Canadian cops dragged their heels, mirroring the way they have protected right-wing protesters north and south of the border. It took the firing of two police officials and declaration of the Emergencies Act before Canadian police moved to clear the area.

Echoes of anti-mandate protests have appeared as far away as New Zealand, which even included Maori participation. New Zealand’s vaccination campaign has left just 4% of the population unvaccinated, but failed to provide equal access to the vaccine for the Maori population. The Maori were not only suffering half the deaths, but were the largest group excluded from public life by stern mandates. One Maori activist confessed to being of two minds about the anti-mandate protests, sympathizing with opposing the effects on his community but outraged at the anti-Maori European chauvinists running the rallies. In the end the racist nature of the protests diminished Maori participation.

TRUMP ET AL PRAISE THE CONVOY

In the U.S. Trump praised the protests, at CPAC calling Canada a nation of “left-wing fascists” for removing protesters from the streets of Ottawa. Josh Hawley demanded that Canada be placed on the list of violators of religious liberty for arresting Rev. Arthur Pawlowski, a homophobic preacher in Alberta who had demanded that truckers continue to block the border crossing at Coutts. The threads of fundamentalist Christianity and white supremacy are intertwined in fascist movements worldwide.

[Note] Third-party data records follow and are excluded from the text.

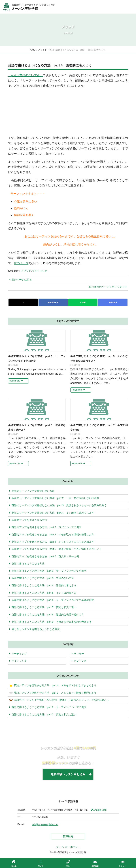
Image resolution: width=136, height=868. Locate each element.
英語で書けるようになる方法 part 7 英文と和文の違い (43, 607)
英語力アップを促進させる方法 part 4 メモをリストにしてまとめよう (52, 541)
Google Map (99, 810)
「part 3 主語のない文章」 (25, 75)
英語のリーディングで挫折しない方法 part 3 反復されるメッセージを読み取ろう (58, 505)
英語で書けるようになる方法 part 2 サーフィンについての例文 (48, 571)
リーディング (19, 653)
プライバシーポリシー (68, 847)
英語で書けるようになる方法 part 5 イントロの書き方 (43, 593)
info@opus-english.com (45, 824)
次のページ (21, 263)
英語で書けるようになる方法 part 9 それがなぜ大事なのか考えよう (50, 622)
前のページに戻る (22, 279)
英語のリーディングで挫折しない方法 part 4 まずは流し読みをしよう (52, 513)
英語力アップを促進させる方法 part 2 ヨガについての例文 (45, 527)
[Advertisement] (35, 111)
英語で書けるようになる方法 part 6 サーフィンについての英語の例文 (52, 600)
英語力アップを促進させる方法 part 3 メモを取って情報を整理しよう (52, 534)
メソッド (26, 271)
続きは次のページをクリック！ (107, 287)
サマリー (79, 653)
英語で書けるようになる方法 (27, 563)
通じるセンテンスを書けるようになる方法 (34, 629)
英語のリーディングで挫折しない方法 (32, 491)
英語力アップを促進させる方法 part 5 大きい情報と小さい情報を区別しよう (56, 549)
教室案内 (68, 836)
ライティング (39, 271)
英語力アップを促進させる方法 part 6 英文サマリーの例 (44, 556)
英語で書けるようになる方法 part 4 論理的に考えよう (43, 585)
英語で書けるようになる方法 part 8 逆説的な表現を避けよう (46, 614)
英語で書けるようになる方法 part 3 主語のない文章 (41, 578)
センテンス (80, 661)
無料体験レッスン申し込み (68, 774)
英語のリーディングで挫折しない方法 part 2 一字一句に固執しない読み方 (54, 498)
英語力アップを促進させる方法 (28, 520)
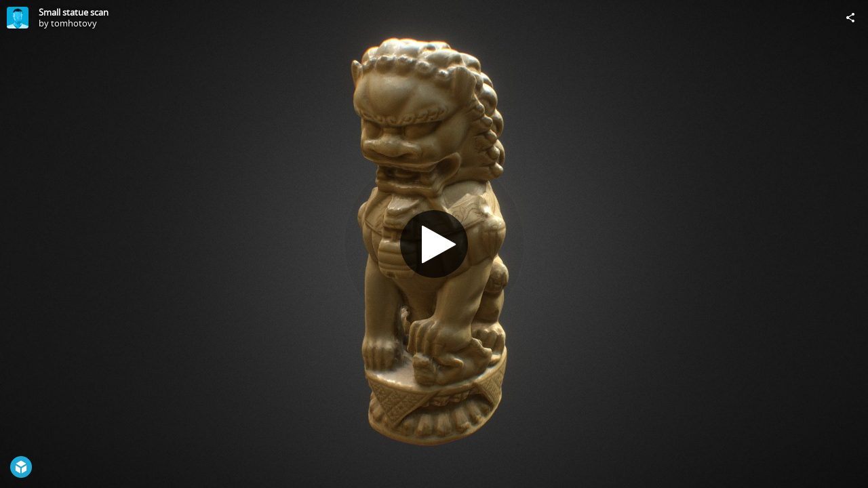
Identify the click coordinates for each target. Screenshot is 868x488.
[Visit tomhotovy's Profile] (18, 18)
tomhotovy (74, 23)
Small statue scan (73, 12)
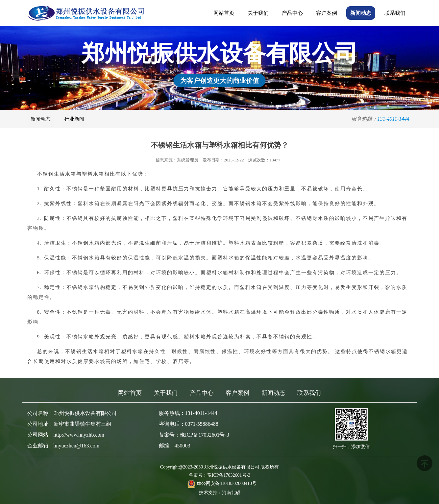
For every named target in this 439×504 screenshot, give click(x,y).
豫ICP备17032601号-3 (229, 475)
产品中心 (292, 13)
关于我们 (258, 13)
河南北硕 (231, 492)
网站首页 (224, 13)
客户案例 (327, 13)
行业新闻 (74, 119)
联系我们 (395, 13)
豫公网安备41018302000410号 (227, 483)
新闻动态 (361, 13)
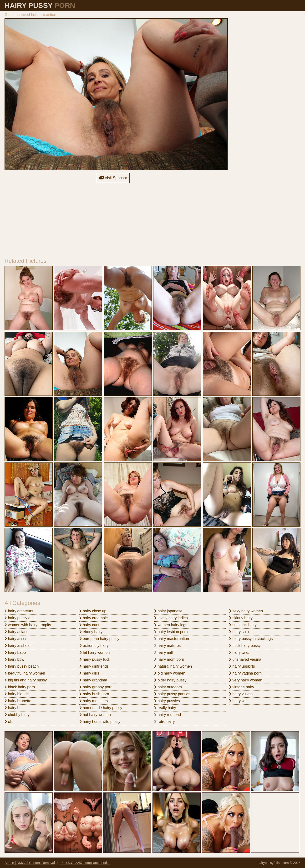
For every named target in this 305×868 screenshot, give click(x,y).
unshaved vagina (245, 659)
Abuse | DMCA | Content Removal (30, 863)
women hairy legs (171, 625)
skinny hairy (241, 618)
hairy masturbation (172, 639)
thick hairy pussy (245, 646)
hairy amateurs (19, 611)
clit (8, 721)
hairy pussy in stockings (251, 639)
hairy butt (14, 708)
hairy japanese (168, 611)
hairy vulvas (241, 694)
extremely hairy (94, 646)
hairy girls (89, 673)
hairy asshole (17, 646)
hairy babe (15, 652)
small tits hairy (243, 625)
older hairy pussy (170, 680)
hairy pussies (167, 701)
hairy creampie (93, 618)
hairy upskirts (242, 666)
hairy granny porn (96, 687)
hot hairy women (95, 715)
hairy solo (239, 632)
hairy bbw (14, 659)
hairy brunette (18, 701)
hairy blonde (17, 694)
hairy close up (93, 611)
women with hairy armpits (28, 625)
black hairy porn (20, 687)
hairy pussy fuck (95, 659)
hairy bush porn (94, 694)
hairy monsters (93, 701)
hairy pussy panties (172, 694)
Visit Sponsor (113, 178)
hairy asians (16, 632)
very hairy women (245, 680)
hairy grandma (93, 680)
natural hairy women (173, 666)
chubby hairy (17, 715)
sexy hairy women (246, 611)
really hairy (165, 708)
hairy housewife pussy (100, 721)
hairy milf (163, 652)
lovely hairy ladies (171, 618)
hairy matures (167, 646)
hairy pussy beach (22, 666)
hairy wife (239, 701)
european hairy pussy (99, 639)
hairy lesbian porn (171, 632)
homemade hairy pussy (101, 708)
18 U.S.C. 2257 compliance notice (85, 863)
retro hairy (164, 721)
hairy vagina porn (245, 673)
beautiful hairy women (25, 673)
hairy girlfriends (94, 666)
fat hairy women (94, 652)
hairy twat (239, 652)
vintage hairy (241, 687)
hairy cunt (89, 625)
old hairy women (170, 673)
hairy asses (16, 639)
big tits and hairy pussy (26, 680)
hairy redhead (167, 715)
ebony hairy (91, 632)
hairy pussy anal (20, 618)
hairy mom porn (169, 659)
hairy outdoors (168, 687)
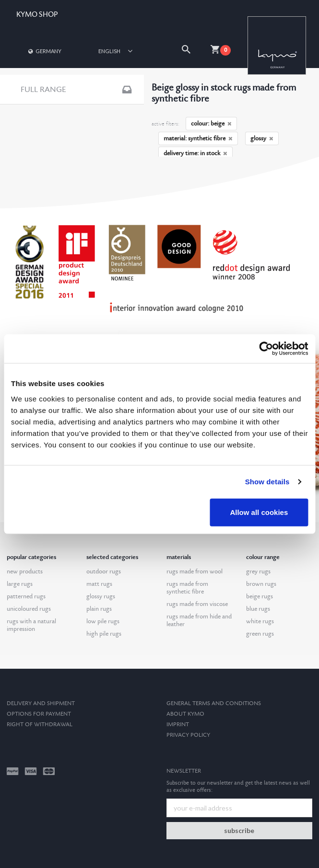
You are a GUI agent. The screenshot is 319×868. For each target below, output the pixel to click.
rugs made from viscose (197, 604)
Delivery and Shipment (41, 703)
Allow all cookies (259, 512)
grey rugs (258, 571)
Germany (44, 51)
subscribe (239, 830)
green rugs (260, 634)
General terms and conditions (213, 703)
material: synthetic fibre (198, 138)
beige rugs (260, 596)
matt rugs (99, 584)
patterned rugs (26, 596)
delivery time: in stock (195, 153)
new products (24, 571)
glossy (262, 138)
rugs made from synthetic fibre (187, 588)
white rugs (260, 621)
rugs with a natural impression (31, 625)
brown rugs (261, 584)
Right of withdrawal (39, 724)
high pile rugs (104, 634)
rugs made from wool (194, 571)
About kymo (185, 714)
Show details (267, 481)
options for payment (39, 714)
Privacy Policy (188, 735)
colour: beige (211, 124)
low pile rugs (103, 621)
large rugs (20, 584)
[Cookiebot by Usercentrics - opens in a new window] (266, 349)
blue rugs (258, 609)
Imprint (177, 724)
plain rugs (99, 609)
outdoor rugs (104, 571)
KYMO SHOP (37, 14)
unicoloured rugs (29, 609)
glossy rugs (101, 596)
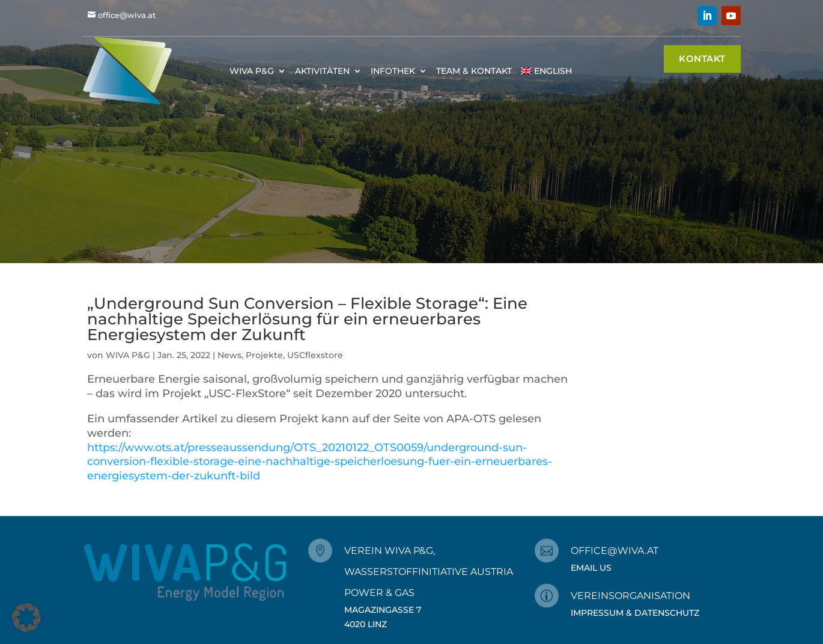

The “People’s Convoy” of about 100 trucks that circled the Washington, D.C., Beltway on March 6 but did not invade the capital was a feeble shadow of its predicted size. Feeder convoys from Las Vegas and Florida had petered out because of the absence of trucks. Despite Fox News still doing the cheerleading, some speculated that there were fewer posts on social media from handles like AMERICAN PATRIOT amplifying the message because troll farms had been cut off by tech companies after Russia invaded Ukraine. But even if organizers were better at promoting this movement, it remains part and parcel of the white Christian nationalism that is a marker of today’s fascism, and not a working-class movement of truck drivers.

One thought on “Editorial: Sham trucker convoys

  1. The mainstream news reported 20-mile backups of trucks during the blockade of the Ambassador Bridge (Detroit MI – Windsor ON) and sometimes implied that they were part of the protest. But what they were protesting was the forced idle unpaid ti.me while they were stuck in the traffic jam and the fuel used only to stay warm, polluting the air because this was the dead of winter. The reports could have reflected this, and could have also investigated the losses in spoiled perishable cargo, adding to the outrageous 40% of US food wasted annually.